• **Texte fourni**
Selon Martin Fayulu, la Monusco a échoué et il faut en tirer toutes les conséquences en créant une nouvelle mission de maintien de la paix avec un mandat plus robuste.

Martin Fayalu accuse aussi le Rwanda et l’Ouganda d'agresser la RDC et il critique le silence de la communauté internationale face à ce conflit. Il était ce mercredi (09.11.2022) en visite dans nos locaux de la DW en Allemagne.

La tension est particulièrement vive entre Kinshasa et Kigali depuis la résurgence fin 2021 du M23, ancienne rébellion tutsi qui a repris les armes en reprochant à Kinshasa de ne pas avoir respecté des accords sur la démobilisation de ses combattants. 
Kinshasa accuse le Rwanda de soutenir cette rébellion, ce que Kigali conteste.

Interview avec Martin Fayulu


DW : Comment réagissez-vous à la reprise des hostilités dans l'est du Congo entre les rebelles du M23 et l'armée congolaise ?

Martin Fayulu Je voudrais simplement dire que ce ne sont pas les hostilités des rebelles. Le Congo est attaqué. Le Congo est attaqué par des pays voisins, notamment le Rwanda et l'Ouganda. Donc, c'est ça qu'il faut que les gens comprennent. Alors, le Congo est attaqué et aussi abandonné par la communauté internationale parce que les gens parlent de ce qui se passe en Ukraine. Ce qui se passe en Ukraine, c'est extrêmement grave. On tue, on pille et la vie des gens est menacée. Mais, ce qui se passe aussi au Congo est autant grave parce que, au Congo, on tue, on pille et les gens n'ont pas de vie. Au Congo, il y a dix millions de Congolais qui ont été tués. Depuis que cette affaire a commencé, depuis 1994 au Congo, il y a aujourd'hui six millions de Congolais qui sont des déplacés internes, plus d'un million de Congolais qui sont des réfugiés, qui ont quitté leur pays parce qu'on les a forcés de quitter le pays. Au Congo, il y a plus de cinq millions d'enfants en âge de moins de cinq ans qui n'ont pas à manger. Ils sont malnutris et ils n'auront pas de croissance. Alors donc, maintenant, ce que je dis, le problème, ce ne sont pas des rebelles, c'est des armées étrangères qui attaquent le Congo. Il faut que les gens le prennent comme ça.

• **Consigne 1**
Modifiez le passage du texte commençant à « La tension est » et se terminant à « l'armée congolaise ? », en y remplaçant « Kigali » par « le gouvernement rwandais ».
• **Consigne 2**
Répondez aux questions suivantes à l'aide du texte.
(a) Depuis quand la tension est-elle particulièrement vive entre Kinshasa et Kigali ?
(b) Quels pays voisins Martin Fayulu accuse-t-il d'attaquer le Congo ?
(c) Selon Martin Fayulu, combien de Congolais sont aujourd'hui des déplacés internes ?
Les données n'interviennent en rien dans cet exercice.

• **Données présentées**
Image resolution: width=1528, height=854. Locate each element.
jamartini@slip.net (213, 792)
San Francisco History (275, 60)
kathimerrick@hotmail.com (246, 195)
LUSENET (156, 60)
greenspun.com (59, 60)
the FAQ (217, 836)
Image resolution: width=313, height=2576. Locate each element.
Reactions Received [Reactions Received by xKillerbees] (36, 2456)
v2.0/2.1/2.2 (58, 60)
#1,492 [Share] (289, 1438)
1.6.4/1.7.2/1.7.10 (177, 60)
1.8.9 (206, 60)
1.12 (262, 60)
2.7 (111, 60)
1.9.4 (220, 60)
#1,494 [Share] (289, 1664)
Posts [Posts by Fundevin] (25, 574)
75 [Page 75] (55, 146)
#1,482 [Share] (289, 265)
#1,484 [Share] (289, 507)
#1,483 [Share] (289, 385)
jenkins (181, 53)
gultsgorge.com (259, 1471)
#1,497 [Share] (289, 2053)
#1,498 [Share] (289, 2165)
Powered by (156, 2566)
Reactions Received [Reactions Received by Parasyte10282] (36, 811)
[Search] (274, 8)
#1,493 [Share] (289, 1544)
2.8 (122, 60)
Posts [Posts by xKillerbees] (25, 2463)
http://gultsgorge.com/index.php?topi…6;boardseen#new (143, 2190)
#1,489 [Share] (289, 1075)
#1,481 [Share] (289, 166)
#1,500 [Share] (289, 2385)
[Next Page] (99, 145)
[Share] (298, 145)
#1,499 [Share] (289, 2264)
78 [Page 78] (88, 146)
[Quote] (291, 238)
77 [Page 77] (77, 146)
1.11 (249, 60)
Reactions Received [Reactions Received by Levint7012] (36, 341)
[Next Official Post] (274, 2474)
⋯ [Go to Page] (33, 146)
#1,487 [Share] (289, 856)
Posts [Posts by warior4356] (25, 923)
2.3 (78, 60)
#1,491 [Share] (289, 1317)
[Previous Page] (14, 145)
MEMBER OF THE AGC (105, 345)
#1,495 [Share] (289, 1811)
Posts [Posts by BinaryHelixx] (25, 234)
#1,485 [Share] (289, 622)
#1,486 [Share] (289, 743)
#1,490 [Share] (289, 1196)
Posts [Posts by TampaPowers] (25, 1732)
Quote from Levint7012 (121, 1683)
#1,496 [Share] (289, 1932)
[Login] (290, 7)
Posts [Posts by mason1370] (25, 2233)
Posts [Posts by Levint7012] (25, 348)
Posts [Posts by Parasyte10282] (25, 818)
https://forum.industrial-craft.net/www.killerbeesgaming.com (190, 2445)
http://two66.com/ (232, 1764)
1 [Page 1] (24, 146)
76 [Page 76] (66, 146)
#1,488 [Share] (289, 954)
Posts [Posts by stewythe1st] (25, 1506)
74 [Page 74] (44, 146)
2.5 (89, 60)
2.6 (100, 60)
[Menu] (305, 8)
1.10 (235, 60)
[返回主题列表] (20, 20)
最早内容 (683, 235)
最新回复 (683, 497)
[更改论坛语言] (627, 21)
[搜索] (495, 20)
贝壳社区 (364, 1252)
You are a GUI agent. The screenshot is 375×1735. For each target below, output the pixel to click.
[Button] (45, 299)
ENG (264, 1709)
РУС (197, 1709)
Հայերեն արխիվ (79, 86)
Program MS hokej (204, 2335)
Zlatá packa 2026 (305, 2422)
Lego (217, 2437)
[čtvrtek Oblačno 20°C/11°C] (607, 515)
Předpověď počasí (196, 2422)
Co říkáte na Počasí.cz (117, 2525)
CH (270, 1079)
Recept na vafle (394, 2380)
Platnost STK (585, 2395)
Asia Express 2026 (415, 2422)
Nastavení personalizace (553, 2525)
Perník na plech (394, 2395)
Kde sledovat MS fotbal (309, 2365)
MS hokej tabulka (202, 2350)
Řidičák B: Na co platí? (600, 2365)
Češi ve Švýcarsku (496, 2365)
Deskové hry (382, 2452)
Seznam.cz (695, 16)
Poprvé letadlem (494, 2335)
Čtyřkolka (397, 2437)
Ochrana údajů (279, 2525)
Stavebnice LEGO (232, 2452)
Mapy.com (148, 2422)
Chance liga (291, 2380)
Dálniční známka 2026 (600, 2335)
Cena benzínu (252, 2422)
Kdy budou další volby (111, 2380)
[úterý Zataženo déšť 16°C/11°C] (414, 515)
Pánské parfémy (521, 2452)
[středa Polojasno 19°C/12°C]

• **Réponse 1**
La tension est particulièrement vive entre Kinshasa et le gouvernement rwandais depuis la résurgence fin 2021 du M23, ancienne rébellion tutsi qui a repris les armes en reprochant à Kinshasa de ne pas avoir respecté des accords sur la démobilisation de ses combattants. 
Kinshasa accuse le Rwanda de soutenir cette rébellion, ce que le gouvernement rwandais conteste.

Interview avec Martin Fayulu


DW : Comment réagissez-vous à la reprise des hostilités dans l'est du Congo entre les rebelles du M23 et l'armée congolaise ?

• **Réponse 2**
(a) Depuis la résurgence du M23 fin 2021.
(b) Le Rwanda et l'Ouganda.
(c) Six millions.